• PROBLEM DETAILS
Without including any pictures, return the records below exactly as written.

• THE DATA
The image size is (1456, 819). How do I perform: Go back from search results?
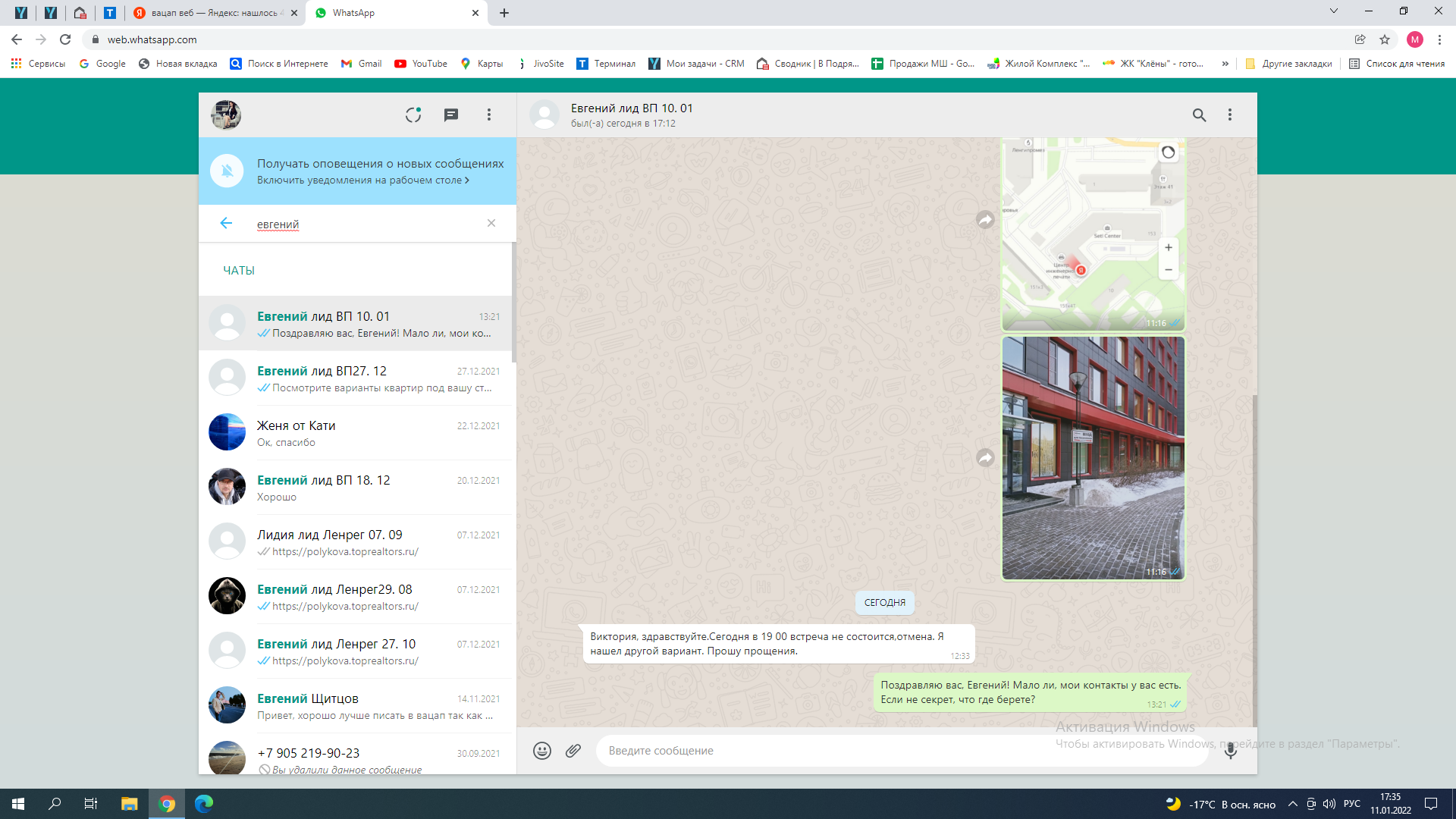click(x=226, y=223)
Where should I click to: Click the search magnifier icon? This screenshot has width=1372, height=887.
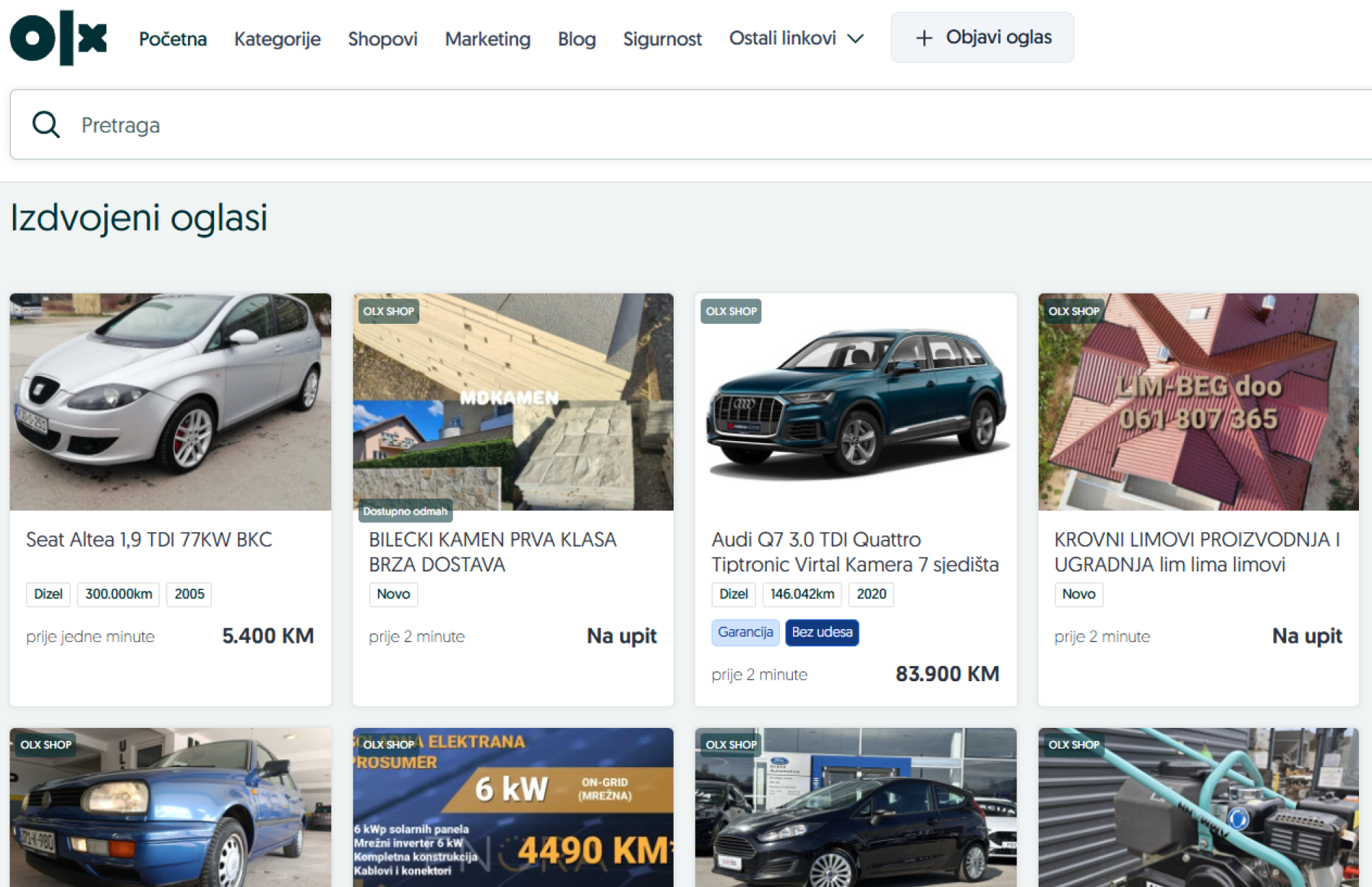click(46, 125)
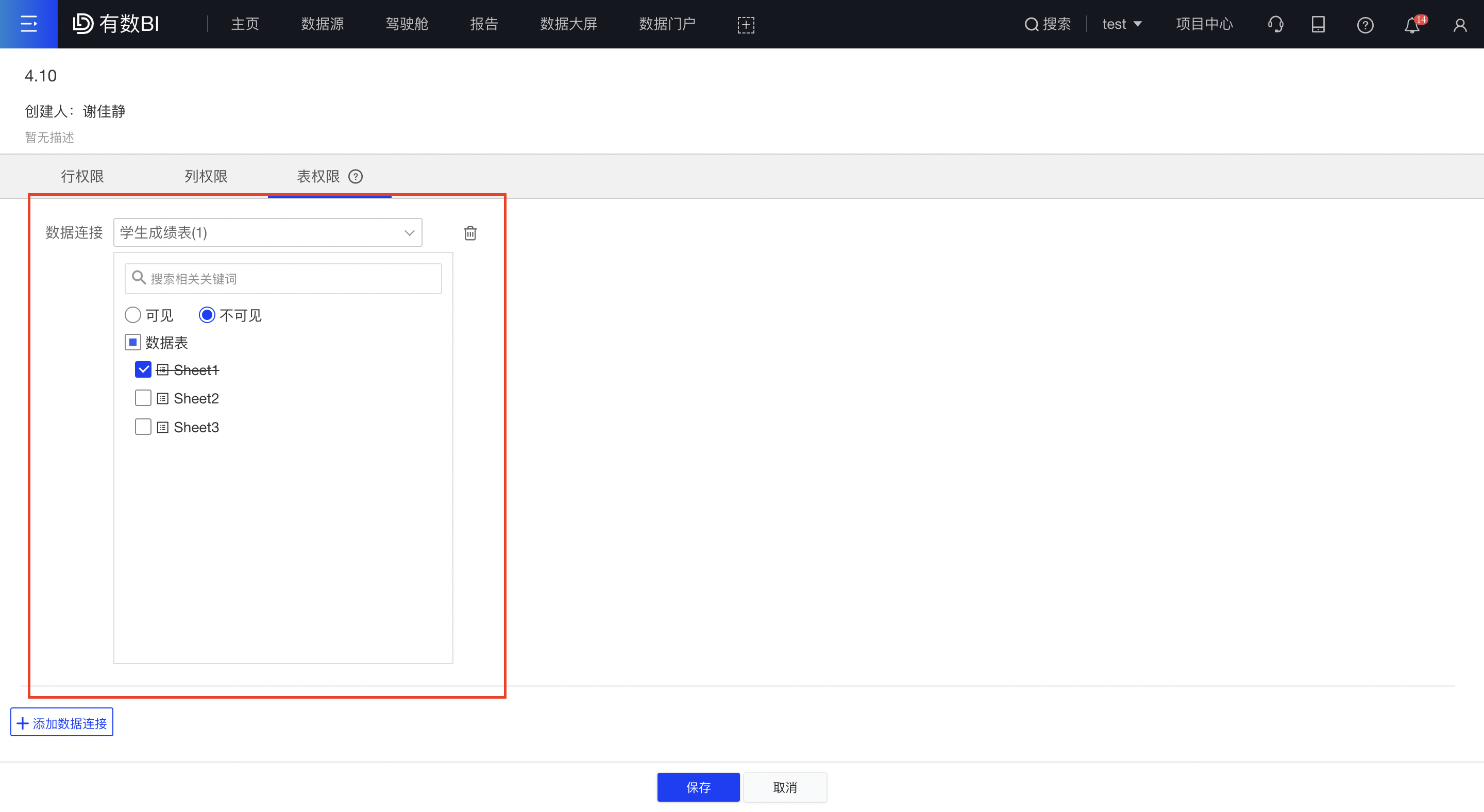
Task: Check the Sheet2 checkbox
Action: click(143, 397)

• WRITTEN REPLY
The image size is (1456, 819). How do I perform: Go back from search results?
click(x=226, y=223)
Where should I click to: Click the search magnifier icon? This screenshot has width=1372, height=887.
click(46, 125)
Task: Check the Sheet2 checkbox
Action: click(143, 397)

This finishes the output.